Gilteritinib: También llamado ASP2215, el cual es un potente inhibidor de FLT3 ITD y TKD, tiene además actividad inhibitoria contra Axl. En un estudio fase I/II, con 82 pacientes con LMA en recaída y FLT3 mutado, la tasa de respuesta global en estos pacientes fue del 57%. En 68 pacientes que fueron tratados con dosis de 80 mg o más, la tasa de respuesta global fue de 63% [72].

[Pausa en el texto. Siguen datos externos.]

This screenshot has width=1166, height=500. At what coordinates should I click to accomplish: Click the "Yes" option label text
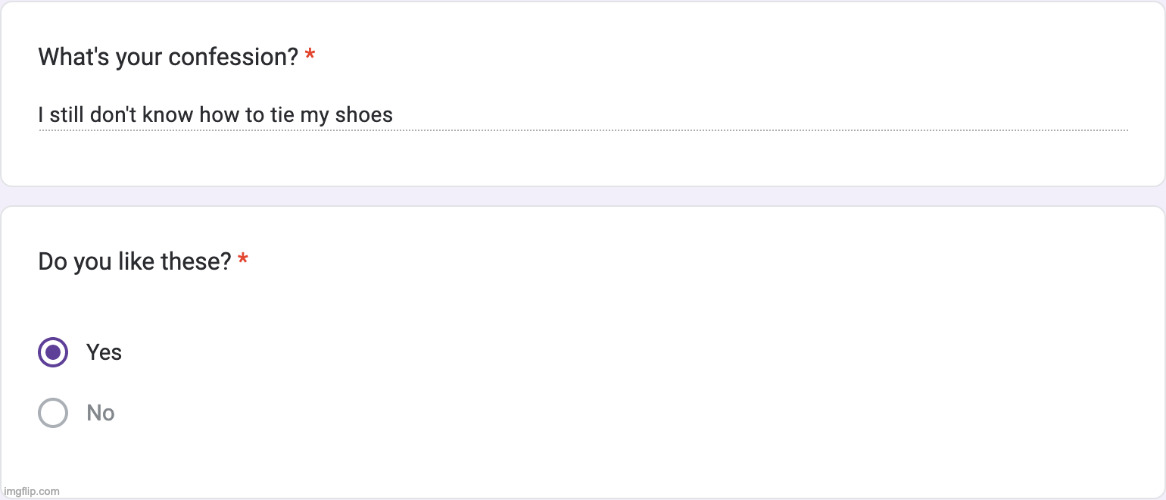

Crenolanib: Originalmente diseñado para inhibir PDGFR, es también un potente inhibidor de FLT3-ITD, FLT3-TKD y también de las formas silvestres de FLT3. Se ha demostrado eficacia de crenolanib contra líneas celulares tumorales y blastos primarios que han desarrollado mutaciones D835 [95]. En un ensayo fase II que incluyó pacientes con LMA refractaria, crenolanib tuvo una mejor actividad en pacientes no tratados previamente con inhibidores de FLT3 en comparación con pacientes previamente tratados (remisión completa con recuento sanguíneo incompleto 23% vs. 5% respectivamente). El crenolanib también fue probado frente a un panel de líneas celulares mutantes D835 y mostró una citotoxicidad superior cuando se comparó con otros inhibidores de FLT3, tales como quizartinib y sorafenib [96]. En la actualidad se está llevando a cabo un estudio multicéntrico, para evaluar seguridad y tolerancia de crenolanib combinado con quimioterapia de inducción (NCT02283177) [97].

Conclusión

La leucemia mieloide aguda es una enfermedad heterogénea. A pesar de los avances en tratamiento de soporte, la sobrevida a largo plazo sigue siendo baja. El enfoque de la enfermedad desde una perspectiva genética permite entender mejor su fisiopatología, y abordar de una manera más precisa el seguimiento y tratamiento de esta enfermedad. En este sentido, el gen FLT3 es un marcador pronóstico importante en LMA. Las mutaciones en este gen se encuentran frecuentemente en pacientes con LMA y están asociadas a baja supervivencia a largo plazo y menor respuesta al tratamiento. Por esta razón, este gen es considerado un blanco terapéutico interesante y se ha promovido el desarrollo de inhibidores específicos para este gen con el objetivo de mejorar la respuesta a los tratamientos y la expectativa de supervivencia de los pacientes. Es importante el estudio juicioso de estos genes, potenciales marcadores de pronóstico, seguimiento y tratamiento en LMA, ya que una nueva era en el manejo de esta enfermedad está llegando, con novedosos fármacos que permitirán mejores respuestas, con sobrevidas prolongadas, especialmente en pacientes con recaída o enfermedad refractaria, y aquellos con resultados citogenéticos de mal pronóstico.

Declaración de Conflictos

Los autores declaran no tener ningún conflicto de intereses.

Agradecimientos

Agradecemos a Colciencias por la financiación del proyecto 115065743926, convocatoria 657 2014. También al Instituto Tecnológico Metropolitano por el apoyo para la realización del presente manuscrito.